CAIVANO - Approvato il Bilancio, adesso la maggioranza del sindaco Enzo Falco deve fare il rimpasto di giunta che, più che rimpasto in realtà bisogna nominare i due esponenti di Noi Campani, il principale partito, che, come d’accordo, sarebbero stati scelti appena dopo il consiglio comunale avesse licenziato il documento di programmazione economico-finanzaria. Una donna potrebbe entrare subito, il primo cittadino aspetta solo il nome per inserirla in giunta, mentre l’altro dovrebbe aspettare che il sindaco revochi l’attuale assessore al bilancio, Ernesto Palmieri, cooptato provvisoriamente come esterno per gestire il delicato assessorato e che potrebbe rimanere fino al 31 dicembre.

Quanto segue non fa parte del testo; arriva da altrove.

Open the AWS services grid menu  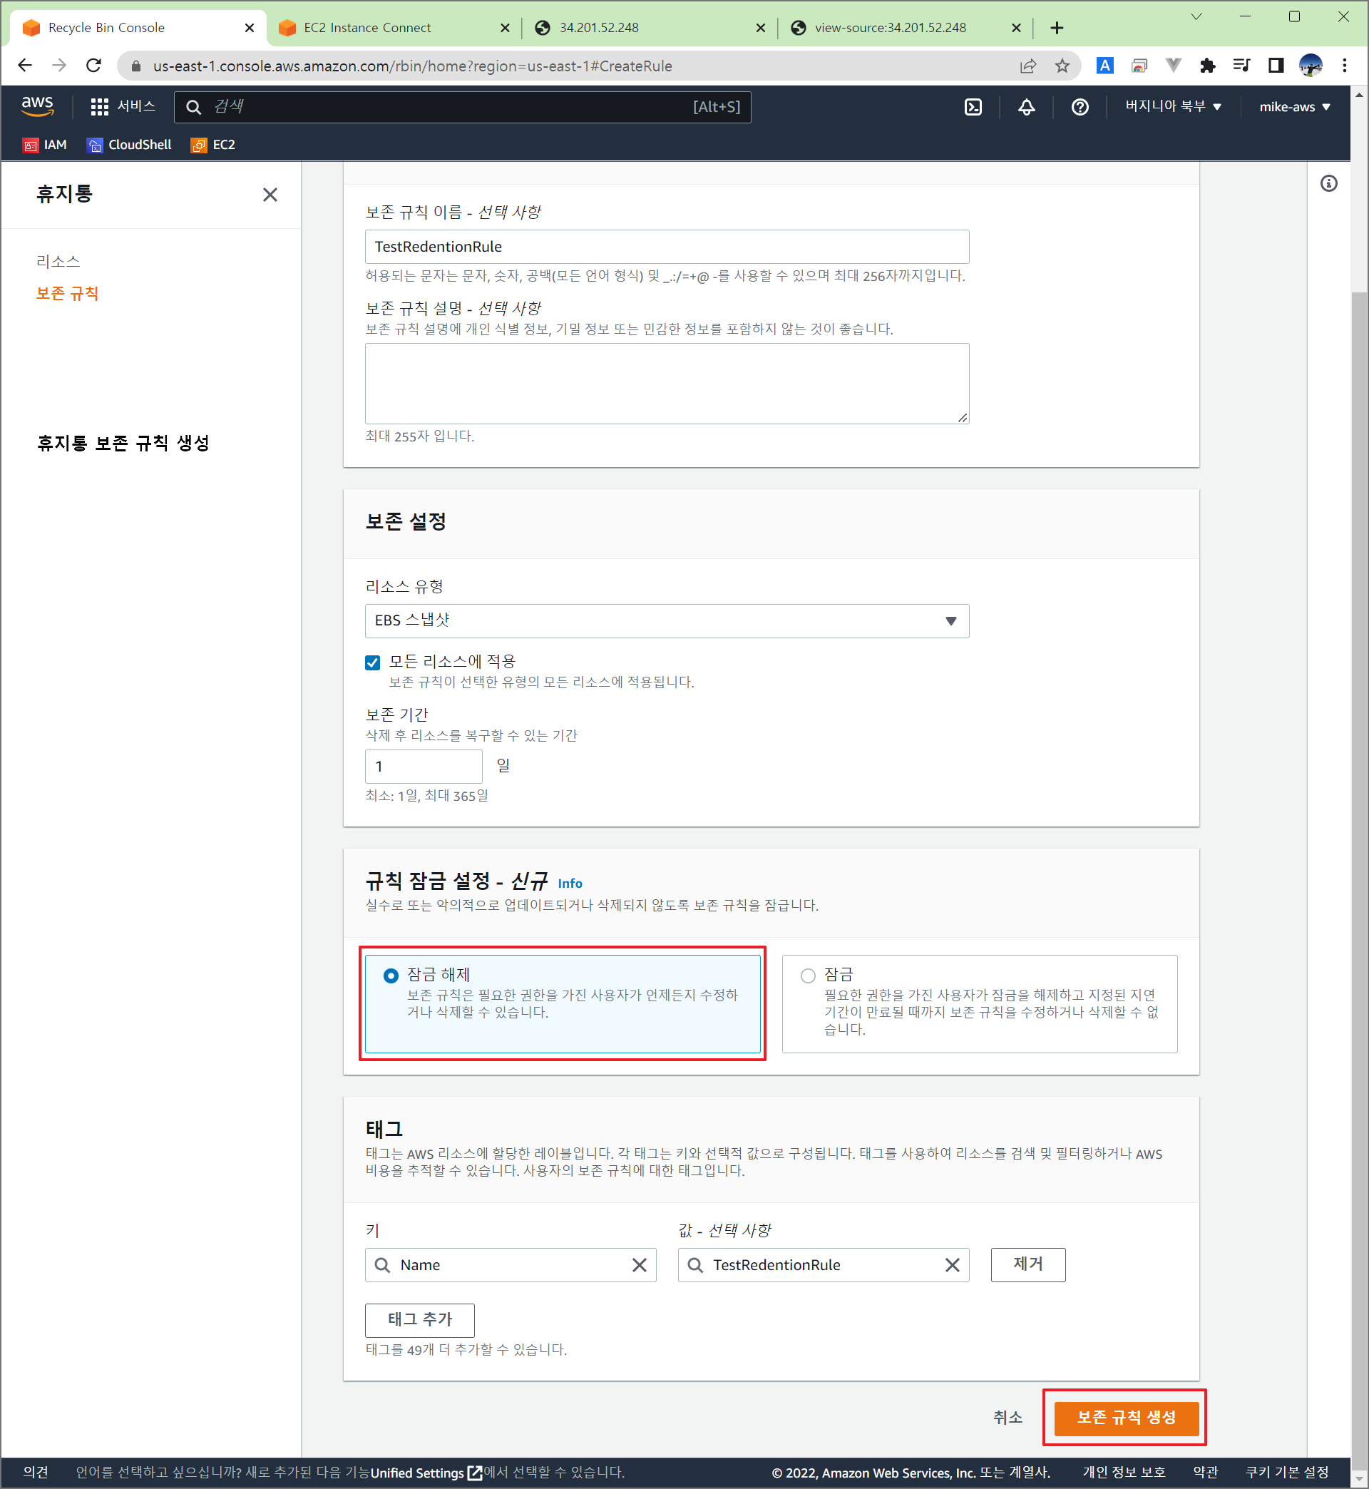[x=100, y=107]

Ma in tutto ciò c’è anche la richiesta di Italia Viva che vuole l’azzeramento di tutta la giunta, forse alla luce dei mutati equilibri (in effetti il Pd ha perso un consigliere, Maria Paolella, dichiaratasi indipendente), una richiesta che il primo cittadino anche a Caivano Press boccia nettamente “Abbiamo parlato di tantissimi progetti. Poi in coda c'è stata questa richiesta che io ho subito respinto”. Gli altri partiti pare non si siano espressi ufficialmente ma probabilmente sosterranno il sindaco Falco, anche perché un eventuale azzeramento (non si sa se è compresa anche la più importante carica di presidente del consiglio comunale detenuta proprio da Italia Viva) cui prodest?
Secondo fonti vicine al partito di Renzi, invece, ieri sera il sindaco avrebbe detto che "la soluzione la devono trovare i partiti di maggioranza".